• Problem
Can you render every line of the material below as a numbered list, skipping any blank lines and leaving the pictures out of your answer?

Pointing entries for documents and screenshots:

>>>

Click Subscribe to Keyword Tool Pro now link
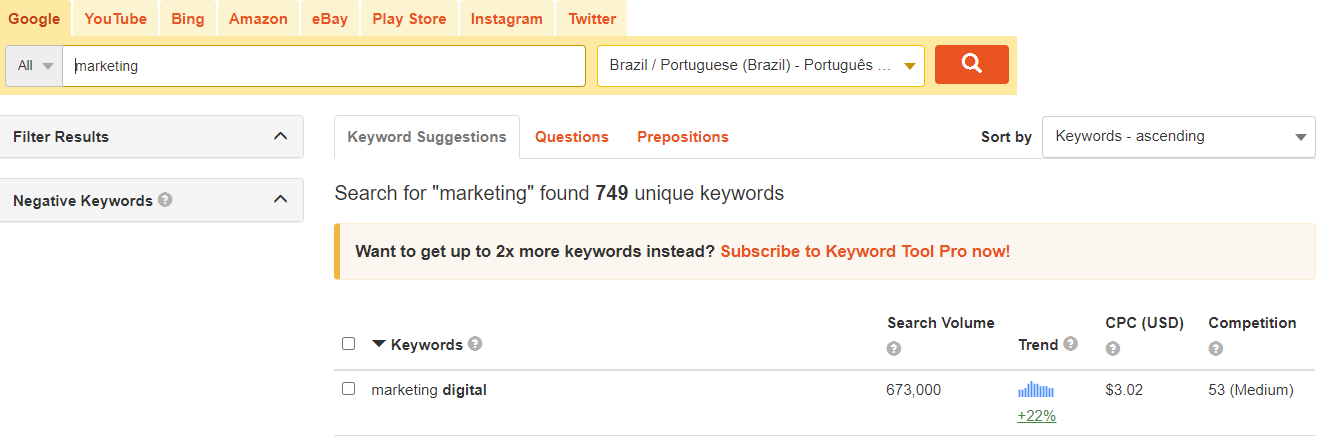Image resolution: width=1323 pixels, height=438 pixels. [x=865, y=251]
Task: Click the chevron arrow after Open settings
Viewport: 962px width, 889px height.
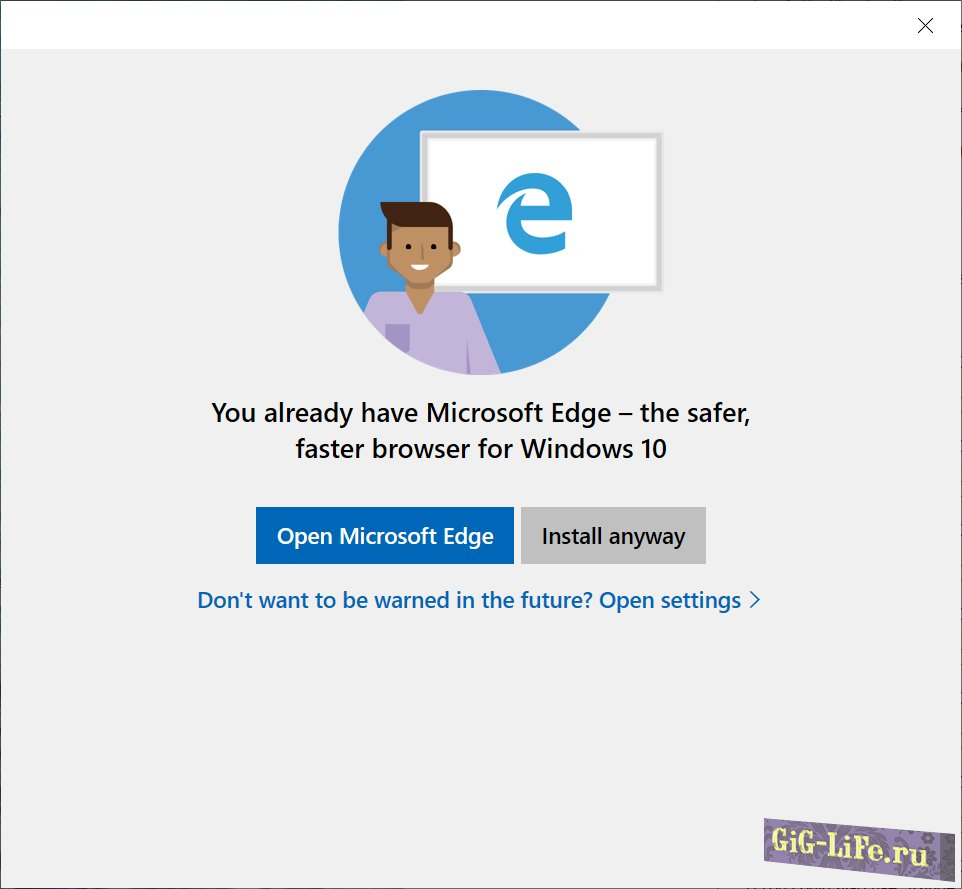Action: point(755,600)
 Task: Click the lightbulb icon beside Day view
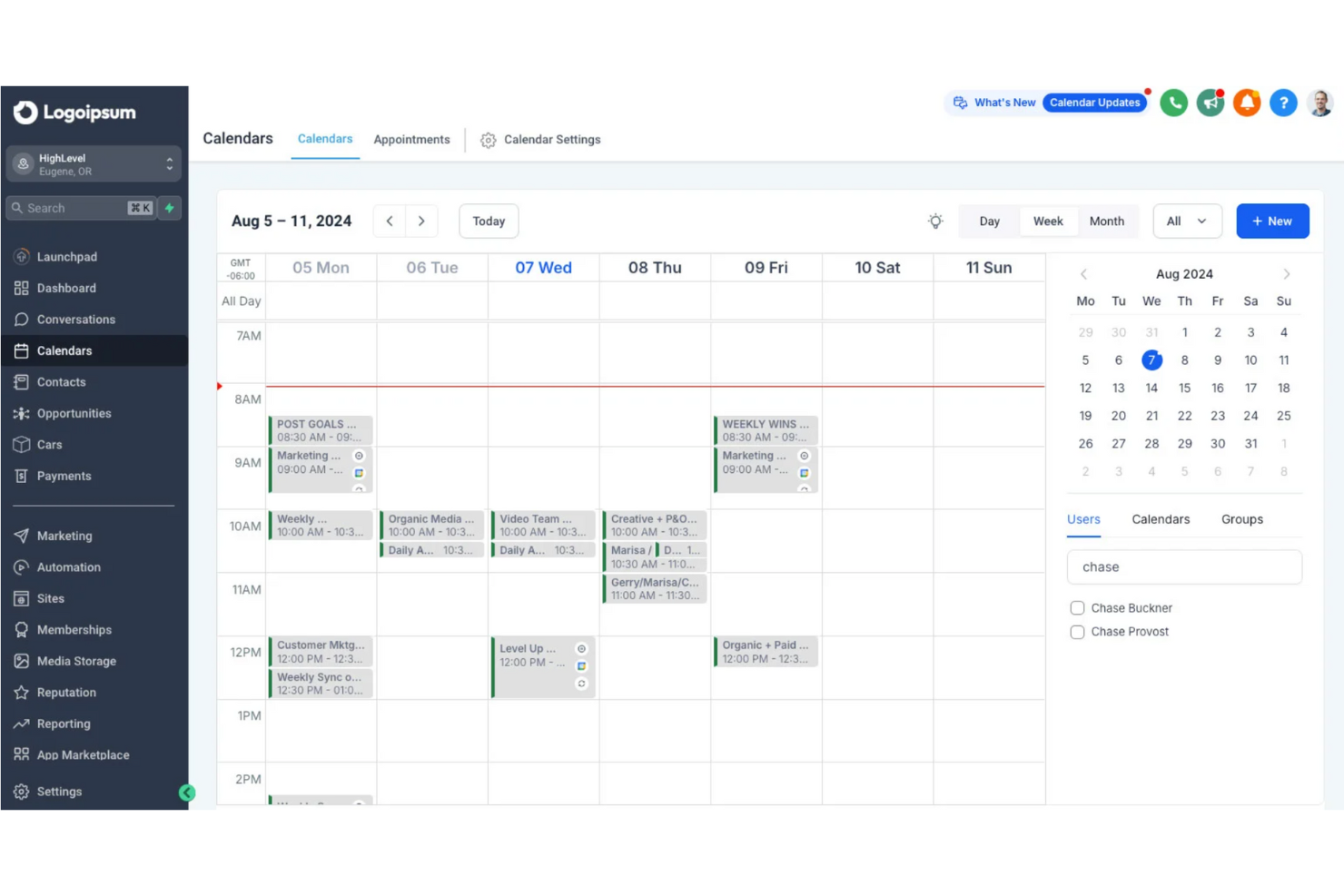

<<<

• Output below
1. Click Subscribe to Keyword Tool Pro now link
2. Image resolution: width=1323 pixels, height=438 pixels. [x=865, y=251]
3. Task: Click the chevron arrow after Open settings
4. Viewport: 962px width, 889px height.
5. Action: point(755,600)
6.  Task: Click the lightbulb icon beside Day view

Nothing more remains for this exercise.